Le patron reste marqué par ces quarante minutes "surréelles et folles" passées aux côtés du milliardaire. "Il était extrêmement sympathique et drôle. (...) Il m'a dit : 'Ne soyez pas stressé, nous allons gagner beaucoup d'argent !'", raconte-t-il, convaincu que Donald Trump est "véritablement intéressé par notre industrie". Le républicain a payé des burgers en bitcoin, discutant avec les passionnés de cryptomonnaies présents pour l'occasion. "Cela dit beaucoup sur le fait qu'il veut en savoir plus", salue Thomas Pacchia. 

"Il y a de l’optimisme dans notre communauté, un optimisme prudent. Par défaut, les 'bitcoiners' ne font pas confiance aux hommes politiques. C’est la première fois que l’un d’entre eux montre un intérêt fort à notre égard. Cela peut monter à la tête de certains."

Thomas Pacchia, fondateur du bar PubKey

à franceinfo

En ce début de soirée, l'entrée du bar se remplit à grande vitesse. Une clientèle exclusivement masculine aux éclats de voix faciles, entre la vingtaine et la cinquantaine. La salle du fond est plus calme – un quiz est organisé sous des boules à facettes. Ici, les hommes sirotant leurs bières ne sont pas tous des trumpistes de la première heure. New York reste un bastion démocrate. "Le sentiment ici, c'est que tout le monde déteste Trump. Mais si vous travaillez dans l'industrie crypto... Trump est complètement ouvert au secteur", glisse Matthew Mezger, chef de produit d'une société travaillant sur l'intelligence artificielle et les cryptomonnaies.

Matthew Mezger, travailleur du secteur des cryptomonnaies, devant le comptoir du PubKey à New York, le 14 janvier 2025. (VALENTINE PASQUESOONE / FRANCEINFO)

Le républicain a promis de faire des Etats-Unis la "capitale mondiale du bitcoin et des cryptomonnaies", et de favoriser le secteur du minage de bitcoin. "Il y a une atmosphère très positive au sein de l'industrie depuis l'élection. Les gens peuvent ne pas aimer Trump, mais ils voient clairement les bénéfices pour le secteur", contemple Matthew Metzger.
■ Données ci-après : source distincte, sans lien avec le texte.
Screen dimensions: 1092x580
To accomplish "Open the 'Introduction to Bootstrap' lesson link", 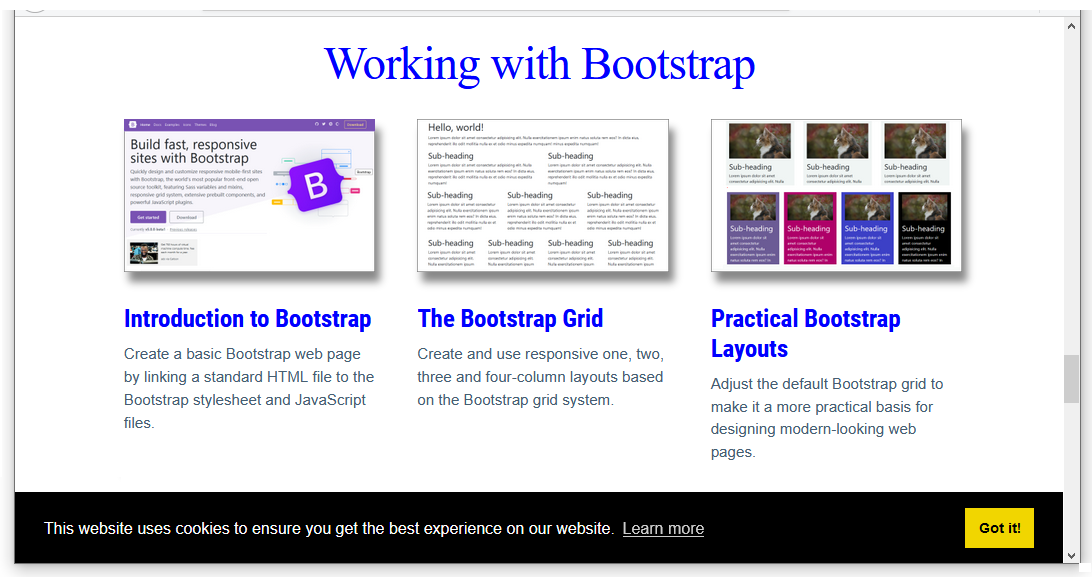I will tap(247, 319).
Cet Australien élancé aux cheveux gris, le sourire impeccable, se dit lui-même "trop tiraillé" entre son "désaccord politique" à l'égard d'un populiste "pas très présidentiel", et le fait qu'"il va beaucoup m'aider, professionnellement parlant".

"Donald Trump va réduire les régulations, permettre à l’industrie d’innover et de grandir."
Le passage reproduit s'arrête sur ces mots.